--- Start of PAGE EXTRACT ---

# Jaia Balances a Treat on His Nose



## FourIsCompany (Jan 29, 2008)

I've always had trouble with the treat balancing trick because the dog always tried to grab the treat and I didn't have the patience to work with them on it, so today, I decided to start with something that doesn't have a smell. 

First, I C/T for just putting my finger on the bridge of Jaia's nose. Then I folded up a small piece of paper and put a little tape on it to stick to his nose. Using the clicker and treats, it was pretty easy to get him to stay still for that...










Then I turned the paper over so the tape was up. That encouraged him to hold still because only if it stayed on his nose did I give the C/T. If it slipped off, I said, "Uh-oh"! Once he started holding still to balance it, I started adding the cue (nose), because I could tell he understood what he was supposed to do.










Then I tried a few other items that were laying around, one of which was dental floss. LOL 










Finally, I slipped in a treat, using the cue and he didn't even budge. This was in our first session! I'm so proud of him. He's so smart! It's amazing how fast they can pick something up once they really understand the whole behavior marking thing.

--- End of PAGE EXTRACT ---
--- Start of DATA PROVIDED ---

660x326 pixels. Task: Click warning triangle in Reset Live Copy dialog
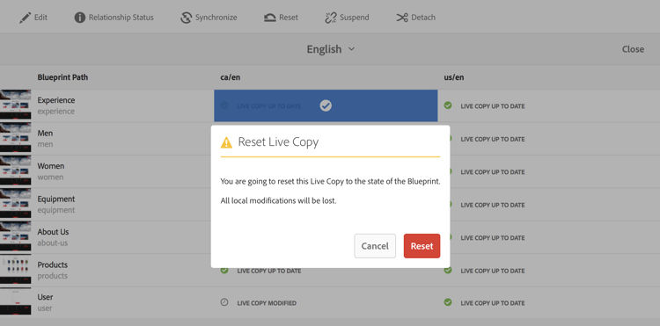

--- End of DATA PROVIDED ---

- _DIRECTIVES_:
a) In the treat-balancing post, what object did the writer first tape to Jaia's nose?
b) Transcribe the treat-balancing post, starting at "Finally, I slipped" and ending at "behavior marking thing.".
c) Condense the paragraph of the treat-balancing post that begins "Then I turned the paper over" into a shorter version that keeps its main facts.
The material is not needed for this work.

- _THE RESPONSES_:
a) A small folded piece of paper.

b)
Finally, I slipped in a treat, using the cue and he didn't even budge. This was in our first session! I'm so proud of him. He's so smart! It's amazing how fast they can pick something up once they really understand the whole behavior marking thing.

c) The paper was flipped so the tape faced up, and Jaia got a click and treat only if it stayed on his nose; if it slipped off, the writer said "Uh-oh." Once he began holding still to balance it, the cue "nose" was added because he clearly understood what to do.